Moreover, silence is not always the best way to deal with heartaches and obsessions. Ultimately these are a form of over-concentration and sometimes when a heartache is threatening our sanity the best thing, we can do for it is not go to the chapel but rather go to the theatre or to the pub with a friend. Preoccupation with work or a healthy distraction can sometimes be just the friend you need when your heart is fighting asphyxiation.
There is a story told about the famous philosopher, Hegel. Immediately after finishing his monumental work on the phenomenology of history, he realized that he was on the edge of a major breakdown because of the intensity of his concentration over so long a period of time. What did he do to break out of this? Go on a silent retreat? No. He went to the opera every night, dined every day with friends, and sought out every kind of distraction until, after a while, the strangling grip of his inner world finally let go and the sunshine and freshness of everyday life broke in again. Sometimes distraction, not silence, is our best cure, even spiritually.
But there is still a need for silence. What great spiritual writers of all ages tried to teach on this can perhaps captured in a single line from Meister Eckhart a German Catholic theologian, philosopher and mystic: “There is nothing in the world that resembles God as much as silence.”

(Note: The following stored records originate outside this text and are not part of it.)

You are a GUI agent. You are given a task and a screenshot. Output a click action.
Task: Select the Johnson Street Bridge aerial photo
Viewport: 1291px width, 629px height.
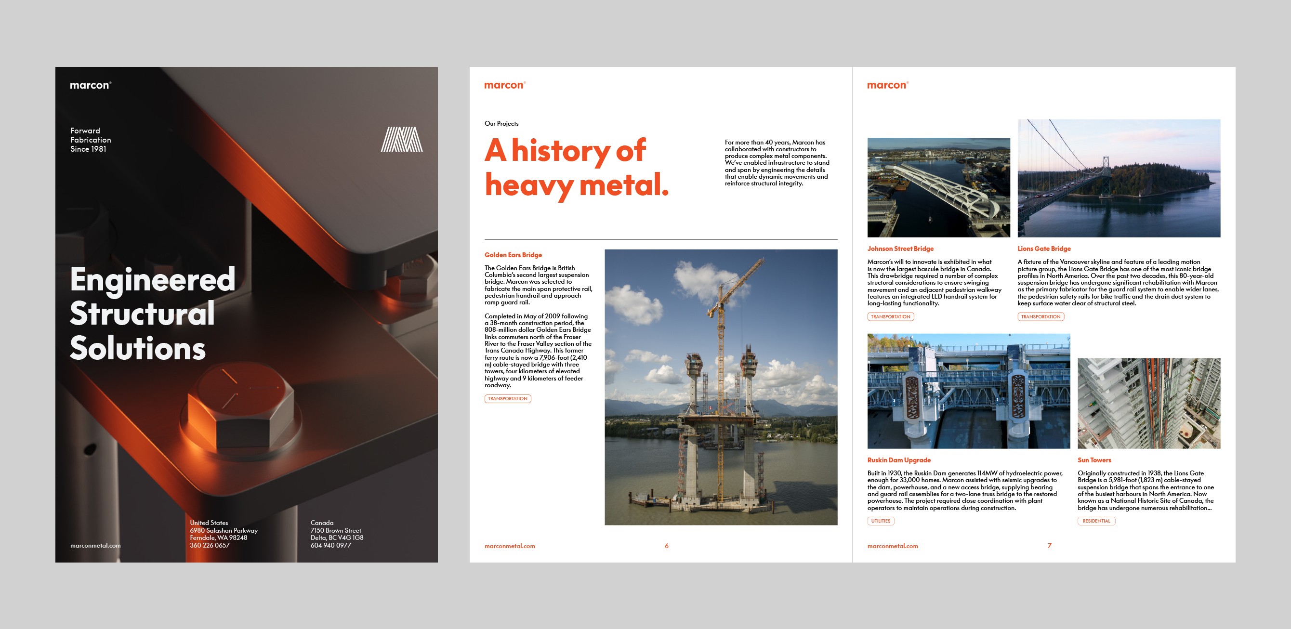click(938, 187)
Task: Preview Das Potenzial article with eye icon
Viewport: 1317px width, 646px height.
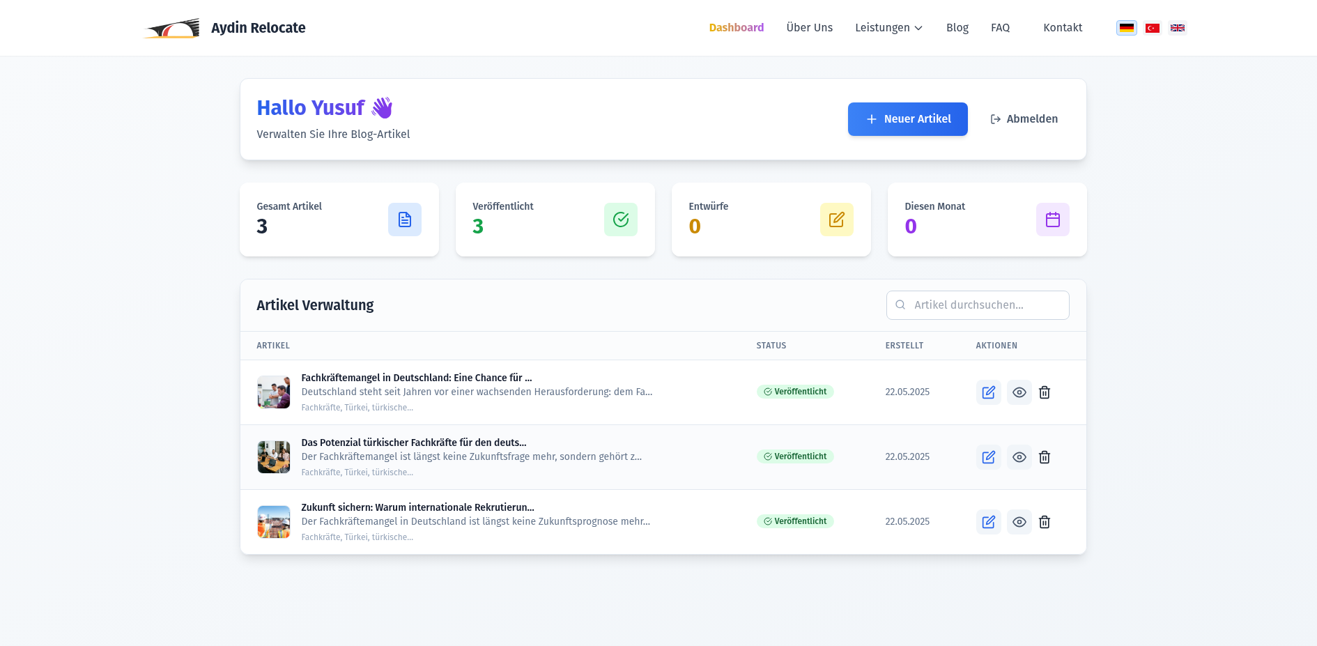Action: (1019, 457)
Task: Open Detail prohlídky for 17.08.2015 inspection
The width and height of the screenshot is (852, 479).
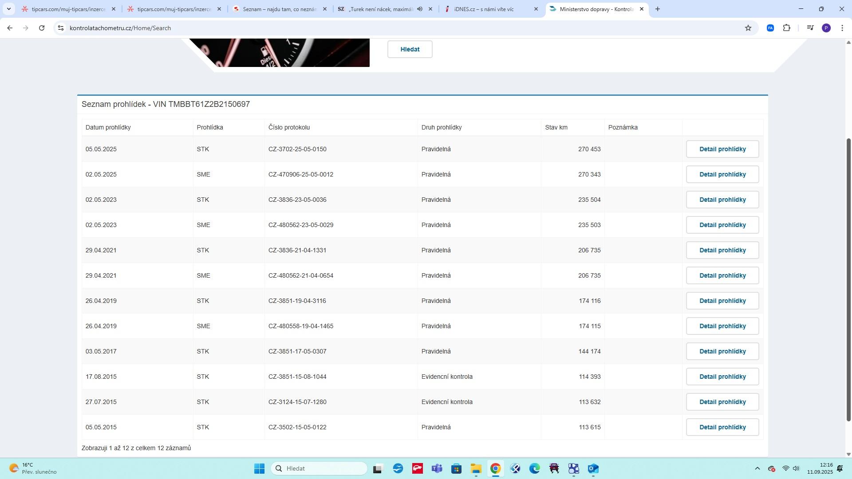Action: click(722, 377)
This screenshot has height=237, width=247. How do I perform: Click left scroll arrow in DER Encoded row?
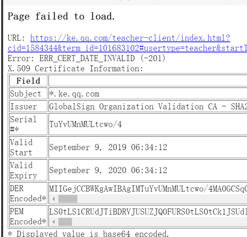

In essence, Eckhart is saying this: Silence is a privileged entry into the realm of God and into eternal life, there is a huge silence inside each of us that beckons us into itself, and the recovery of our own silence can begin to teach us the language of heaven. What is meant by this?
Silence is a language that is infinitely deeper, more far-reaching, more understanding, more compassionate, and more eternal than any other language. In heaven, it seems, there will be no languages, no words. Silence will speak. We will wholly, intimately, and ecstatically hold each other in silence, in perfect understanding. Words, for all their value, are part of the reason why we can’t do this already. They divide as much as they unite. There is a deeper connection available in silence. Lovers already know this, as do the Quakers whose liturgy tries to imitate the silence of heaven, and as do those who practice contemplative prayer. John of the Cross expresses this in a wonderfully cryptic line: “Learn to understand more by not understanding than by understanding.”
Silence does speak louder than words, and more deeply. We experience this already now in different ways: When we are separated by distance or death from loved ones, we can still be with them in silence; when we are divided from other sincere persons through misunderstanding, silence can provide the place where we can still be together; when we stand helpless before another’s suffering, silence can be the best way of expressing our empathy; and when we have sinned and have no words to restore things to their previous wholeness, in silence a deeper word can speak and let us know that, in the end, all will be well and every manner of being will be well.
“There is nothing in the world that resembles God as much as silence.” It’s the language of heaven and its already deep inside of us, beckoning us, inviting us to deeper intimacy with everything.